AgentGym-RL: Training LLM Agents for Long-Horizon Decision Making through Multi-Turn Reinforcement Learning
Published in arXiv, 2025
Recommended citation: Zhiheng Xi, Yiwen Ding, Wenxiang Chen, Boyang Hong, Honglin Guo, Junzhe Wang, Xin Guo, Dingwen Yang, Chenyang Liao, Wei He, Songyang Gao, Lu Chen, Rui Zheng, Yicheng Zou, Tao Gui, Qi Zhang, Xipeng Qiu, Xuanjing Huang, Zuxuan Wu, Yu-Gang Jiang. AgentGym-RL: Training LLM Agents for Long-Horizon Decision Making through Multi-Turn Reinforcement Learning. arXiv:2509.08755, 2025. https://arxiv.org/abs/2509.08755
Large language models (LLMs) have shown remarkable capabilities in various natural language processing tasks, but training them to act as effective agents for long-horizon decision-making remains challenging. Traditional reinforcement learning (RL) methods often struggle with the sparse rewards and complex state spaces inherent in multi-turn interactions. To address this, we introduce AgentGym-RL, a novel framework that leverages multi-turn reinforcement learning to train LLM-based agents for long-horizon decision-making tasks.

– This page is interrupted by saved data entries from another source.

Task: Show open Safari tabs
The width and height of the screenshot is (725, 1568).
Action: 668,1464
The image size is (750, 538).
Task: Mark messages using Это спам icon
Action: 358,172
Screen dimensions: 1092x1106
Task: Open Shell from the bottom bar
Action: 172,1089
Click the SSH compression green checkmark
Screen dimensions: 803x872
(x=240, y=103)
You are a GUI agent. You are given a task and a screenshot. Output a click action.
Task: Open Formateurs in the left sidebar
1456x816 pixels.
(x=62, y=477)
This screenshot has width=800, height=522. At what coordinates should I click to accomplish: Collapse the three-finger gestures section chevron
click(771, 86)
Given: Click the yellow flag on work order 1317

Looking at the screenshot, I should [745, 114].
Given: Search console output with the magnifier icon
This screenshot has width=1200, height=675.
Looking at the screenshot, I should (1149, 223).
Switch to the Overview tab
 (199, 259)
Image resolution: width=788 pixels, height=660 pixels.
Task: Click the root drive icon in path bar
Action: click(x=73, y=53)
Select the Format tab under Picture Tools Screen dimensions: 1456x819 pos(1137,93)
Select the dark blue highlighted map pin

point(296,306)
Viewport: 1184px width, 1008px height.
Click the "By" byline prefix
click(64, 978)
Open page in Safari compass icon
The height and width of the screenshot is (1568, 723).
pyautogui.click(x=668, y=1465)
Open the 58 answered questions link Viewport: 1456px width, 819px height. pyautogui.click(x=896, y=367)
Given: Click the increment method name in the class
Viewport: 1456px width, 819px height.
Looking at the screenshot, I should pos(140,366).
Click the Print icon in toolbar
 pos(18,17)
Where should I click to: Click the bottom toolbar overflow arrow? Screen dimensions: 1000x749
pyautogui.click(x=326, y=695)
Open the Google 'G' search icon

AgentGym-RL extends the AgentGym platform by incorporating a comprehensive RL training pipeline that includes: (1) a diverse set of environments spanning 7 real-world scenarios and 14 distinct tasks, (2) a multi-turn interaction mechanism that allows agents to learn from sequential decisions, (3) a reward shaping strategy that provides meaningful feedback for long-horizon tasks, and (4) an efficient training protocol that balances exploration and exploitation.
Our experiments demonstrate that AgentGym-RL significantly improves agent performance on long-horizon tasks compared to baseline methods. The trained agents achieve state-of-the-art results on benchmark tasks while maintaining sample efficiency. Furthermore, we show that the learned policies transfer effectively to unseen environments, highlighting the generalization capabilities of our approach.
The AgentGym-RL framework represents an important step toward developing more capable and general-purpose AI agents that can handle complex, multi-step decision-making in real-world scenarios. We release our code, environments, and trained models to facilitate further research in this direction.